Pour atténuer les effets d'une colère légitime liée à la pauvreté matérielle de sa famille et afin de le maintenir à flot, Monsieur Raffin, un des professeurs de Mehdi, offre au jeune homme un cahier à spirale afin qu'il y note tout ce qui le révolte. C'est dire que, dans cet environnement où les itinéraires individuels sembleraient déjà tracés, il y a des gens qui croient en lui et en son inextinguible soif d'apprendre : « Ce qui m'agace, c'est de buter au milieu de la phrase sur un mot ou un verbe dont je ne connais pas le sens, et ne pas posséder de dictionnaire. »

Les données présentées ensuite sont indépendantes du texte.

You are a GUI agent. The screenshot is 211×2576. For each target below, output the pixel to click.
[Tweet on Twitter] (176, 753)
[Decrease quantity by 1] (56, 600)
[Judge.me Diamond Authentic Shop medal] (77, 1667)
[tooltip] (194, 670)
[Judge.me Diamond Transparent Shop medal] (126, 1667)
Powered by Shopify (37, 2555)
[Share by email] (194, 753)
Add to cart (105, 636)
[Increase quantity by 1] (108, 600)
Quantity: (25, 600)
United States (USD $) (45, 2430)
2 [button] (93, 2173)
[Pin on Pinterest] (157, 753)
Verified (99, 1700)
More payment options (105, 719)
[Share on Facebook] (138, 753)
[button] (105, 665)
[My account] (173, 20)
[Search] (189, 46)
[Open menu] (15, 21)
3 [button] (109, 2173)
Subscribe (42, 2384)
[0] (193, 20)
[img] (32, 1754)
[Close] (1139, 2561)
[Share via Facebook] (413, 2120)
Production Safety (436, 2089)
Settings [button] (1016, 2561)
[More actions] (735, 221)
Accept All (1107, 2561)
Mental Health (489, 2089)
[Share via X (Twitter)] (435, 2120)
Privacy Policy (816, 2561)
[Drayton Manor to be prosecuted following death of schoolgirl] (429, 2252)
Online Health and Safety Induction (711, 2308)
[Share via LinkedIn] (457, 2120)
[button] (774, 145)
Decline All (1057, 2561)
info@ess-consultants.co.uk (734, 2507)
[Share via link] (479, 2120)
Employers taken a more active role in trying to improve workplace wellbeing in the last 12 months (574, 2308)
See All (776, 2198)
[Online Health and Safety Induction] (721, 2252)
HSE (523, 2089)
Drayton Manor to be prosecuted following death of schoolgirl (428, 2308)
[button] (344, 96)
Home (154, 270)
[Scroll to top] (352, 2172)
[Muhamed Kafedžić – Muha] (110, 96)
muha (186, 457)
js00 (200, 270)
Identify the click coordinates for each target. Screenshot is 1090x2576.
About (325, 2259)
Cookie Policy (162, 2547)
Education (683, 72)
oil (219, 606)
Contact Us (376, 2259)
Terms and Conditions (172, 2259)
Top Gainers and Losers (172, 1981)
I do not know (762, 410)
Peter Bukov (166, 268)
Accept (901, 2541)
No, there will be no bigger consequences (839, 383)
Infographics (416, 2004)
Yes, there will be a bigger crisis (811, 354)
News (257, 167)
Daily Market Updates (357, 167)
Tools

Il ne lui faut pas beaucoup de temps pour acquérir la grammaire de son nouvel environnement. Le petit Mehdi observe mais surtout absorbe tout. Il comprend vite que, au-delà de l'aspect sordide de là où il survit et où l'on parque les humains comme du bétail, le bidonville est aussi et surtout un lieu de retrouvailles entre gens souvent issus du même bled : « J'entends les premiers bêlements des moutons. Je redoute par-dessus tout d'assister et de participer à l'égorgement. Je vais passer la matinée au milieu de ce peuple en exil, qui à travers ce rituel retrouve son enfance. »

Rue des Pâquerettes, récit émouvant par sa douceur, publié par une toute nouvelle maison d'édition aux ambitions prometteuses, peut être lu comme un roman d'apprentissage en miroir : celui d'un enfant venu d'Algérie qui n'avait rien demandé à personne sinon de pouvoir revoir un père dont le souvenir finissait par s'estomper ; celui d'une France des années soixante, celle de la décolonisation dont ce pays a encore tant de mal à regarder en face les multiples implications.

 
BIBLIOGRAPHIE  
Rue des Pâquerettes de Mehdi Charef, Hors d'atteinte, 2019, 250 p.